MILTON - How does your garden grow?

Milton is known for its rural nature, and there are plenty of people out there who take advantage of this very fact to take the agrarian route on their properties – they grow crops. And with the Milton Farmer's Market coming up in July, it only makes sense to take a look at what might be for sale from local growers.

Tim Enloe, a 30-plus year Milton resident, sits on about three acres of land. A large portion of the back yard has been tilled and sports little – and sometimes large – shoots of green, which will eventually yield everything from tomatoes to watermelons.

"There's Crooked Neck squash, that's used for shish kabobs, here's some zucchini. These are peppers," said a proud Enloe as he pointed out each row of plants.

"These will be Parks tomatoes," he said, pointing to a nondescript row of mostly earth. "Anytime you see a picture of a tomato in a fast food joint on the wall? It's a Parks. Big and juicy and meaty. Great for hamburgers."

Cucumbers, okra, bush beans, Super Fantastic Tomatoes as well as cherry tomatoes also will be grown.

Enloe has been growing vegetables in his yard for as long as he can remember. His mother used to grow as well and, while much of the crop would be eaten by family and friends, some would go to the local market for sale. Enloe still does this, giving a lot of his veggies away while selling some in the Farmer's Market.

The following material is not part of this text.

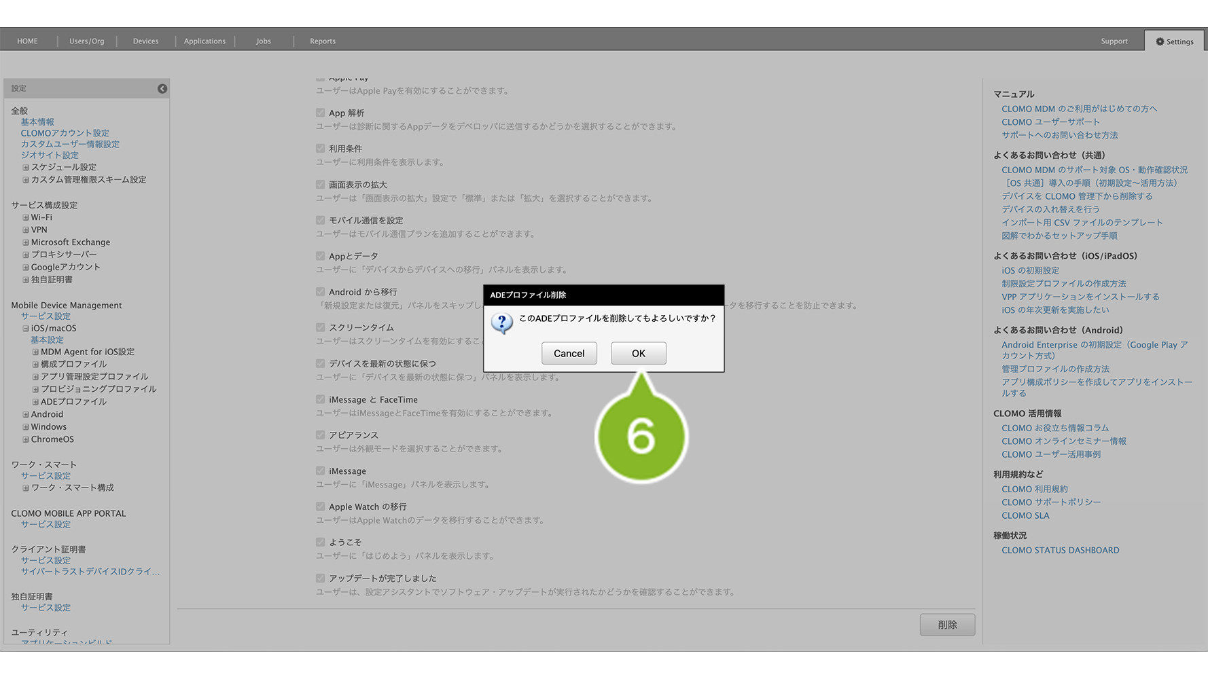Expand the Microsoft Exchange node
1208x679 pixels.
(26, 242)
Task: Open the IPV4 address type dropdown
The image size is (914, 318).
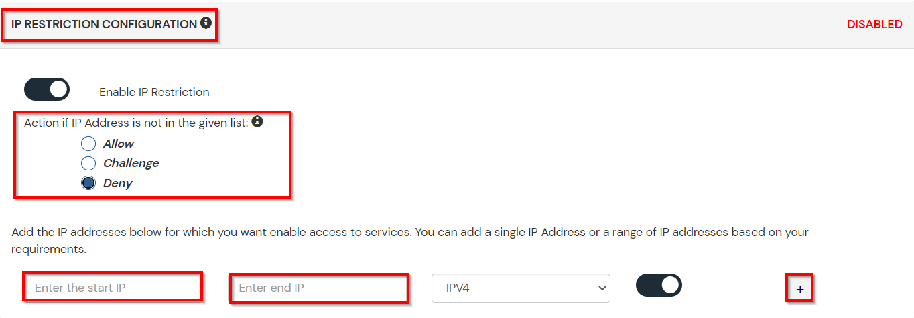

But the veggies are secondary to what he's looking forward to most – the sunflowers. Easily half the garden is dedicated to sunflowers. While most have yet to come up, some of the plants are already a few feet tall. When fully grown, the sunflowers will vary in size from 2 feet tall to a whopping 15 feet, organized in a stair fashion, with smallest variety in front, getting progressively larger as one looks to the rear.

There's even a variety called the "skyscraper" sunflower. "It's almost like a Christmas Tree version of a sunflower," said Enloe. "The branches all go out and it'll probably have 20 sunflowers on it."

Before too long, the plants will be ripe and ready to pick and sell on the market. The Milton Farmer's Market begins July 10 and will run every Saturday from 9 a.m. Till 1 p.m. until the end of August. It will take place in downtown Crabapple, near the Olde Blind Dog pub.


Anonymous said...

Nice story. Tim, last year you gave my girls a sunflower head and made them promise to pick out all the seeds when it dried and plant them this year. Well, they didn't but I did. They are just coming up and I planted every last one. Must have been 200 seeds! Now all along my fence line. Todd Nadler has a thing for sunflowers too. Let's see how many folks grow them in fields around here. Make it "The City Flower". Lol.
-Patti S.

Anonymous said...

Tim, Seeing this video brings back memories of "Dude" and his pony tending the garden.

Tim Enloe said...

Yes. Mr. Bennett was the salt of the earth as well as his wife.

That is what made the area special.

By the way, Dan was the name of the pony.

Tim Enloe
770 653 0552

Wantin sewer in Milton said...

Too bad the story didnt say that this would be your last garden forever?

Tim Enloe said...

This video was shot before we made the decision.